A fake WhatsApp download has been removed from Google Play. They have also suspended the account of the developer. However, the app has been downloaded more than one million times.
The app was called Update WhatsApp Messenger and what was said by some Redditors that the adware was connecting to the internet for additional Androip APK downloads to the infected devices.
One Reddit user named Dextergenius has decompiled the APK and found out that it is an ad-loaded wrapper which has a secondary code that downloads a second APK. He also noticed that the app tried to hide itself by not having a title and having a blank icon.
As of this writing, Google has confirmed that the download has been removed and account has been suspended for program policy violations.
Although Google is successful in catching malicious and unwanted mobile apps on Google Play, a lot of people got fooled by it.

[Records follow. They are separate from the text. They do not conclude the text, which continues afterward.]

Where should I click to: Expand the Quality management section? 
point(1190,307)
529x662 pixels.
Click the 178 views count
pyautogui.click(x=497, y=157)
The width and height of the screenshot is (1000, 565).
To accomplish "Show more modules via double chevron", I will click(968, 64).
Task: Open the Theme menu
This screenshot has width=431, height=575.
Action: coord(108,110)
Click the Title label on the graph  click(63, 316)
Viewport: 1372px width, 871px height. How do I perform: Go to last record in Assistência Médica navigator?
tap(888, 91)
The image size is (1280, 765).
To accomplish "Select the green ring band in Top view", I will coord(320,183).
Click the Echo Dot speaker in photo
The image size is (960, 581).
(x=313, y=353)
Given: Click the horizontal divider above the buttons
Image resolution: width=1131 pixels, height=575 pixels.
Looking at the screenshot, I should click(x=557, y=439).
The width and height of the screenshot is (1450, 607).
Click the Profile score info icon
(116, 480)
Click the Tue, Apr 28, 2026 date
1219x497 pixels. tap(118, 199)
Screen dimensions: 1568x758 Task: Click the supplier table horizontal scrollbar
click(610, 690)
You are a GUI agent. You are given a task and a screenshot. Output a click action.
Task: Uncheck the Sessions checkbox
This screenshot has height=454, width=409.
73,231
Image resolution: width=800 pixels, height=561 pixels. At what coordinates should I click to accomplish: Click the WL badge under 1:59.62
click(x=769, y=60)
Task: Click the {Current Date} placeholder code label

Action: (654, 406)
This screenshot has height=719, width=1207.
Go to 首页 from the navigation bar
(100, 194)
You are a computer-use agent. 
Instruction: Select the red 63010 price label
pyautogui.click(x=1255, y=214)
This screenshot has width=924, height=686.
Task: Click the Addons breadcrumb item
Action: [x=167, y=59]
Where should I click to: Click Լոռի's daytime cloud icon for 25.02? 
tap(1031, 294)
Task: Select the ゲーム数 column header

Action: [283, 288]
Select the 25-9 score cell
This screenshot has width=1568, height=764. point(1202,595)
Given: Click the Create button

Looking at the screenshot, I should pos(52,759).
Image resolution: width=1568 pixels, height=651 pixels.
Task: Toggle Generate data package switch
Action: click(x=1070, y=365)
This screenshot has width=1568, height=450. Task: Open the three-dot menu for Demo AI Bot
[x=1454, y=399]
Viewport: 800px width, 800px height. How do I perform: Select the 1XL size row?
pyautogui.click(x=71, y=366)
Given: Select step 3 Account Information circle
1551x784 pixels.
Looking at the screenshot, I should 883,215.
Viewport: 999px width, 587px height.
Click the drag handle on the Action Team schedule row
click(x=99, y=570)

“One Redditor with the handle rookie_e pointed out that the listing for this app included an extra space after the name: ‘WhatsApp Inc. ‘ The space was instead a Unicode character that looked like a space with a hex code C2A0 allowing it to slip past Google’s malware scanners for its marketplace.”
It is a standard practice for google to scan Android Apps that has been submitted to them before getting published. They have taken steps as well to catch malicious apps earlier in the process before it reaches the users.
Last May, Google had introduced a safety feature called Play Protect. It maintains an oversight on the content that had been downloaded to an Android device. Basically the downloaded app can be continually scanned for malicious behavior to counter in the event a benign app decides to connect and download malicious content. It is also effective against 3rd party apps that are downloaded via other means.
Malicious apps developer intentionally use Unicode to slip in these unwanted apps to fool Google Play and the Chrome Store. They also employ this method to falsify domain names and they have dubbed it as Punycode. This tricks Chrome into bringing users to sites that appear legitimate which sometimes convince victims to enter personal information, login credentials or financial credentials and information.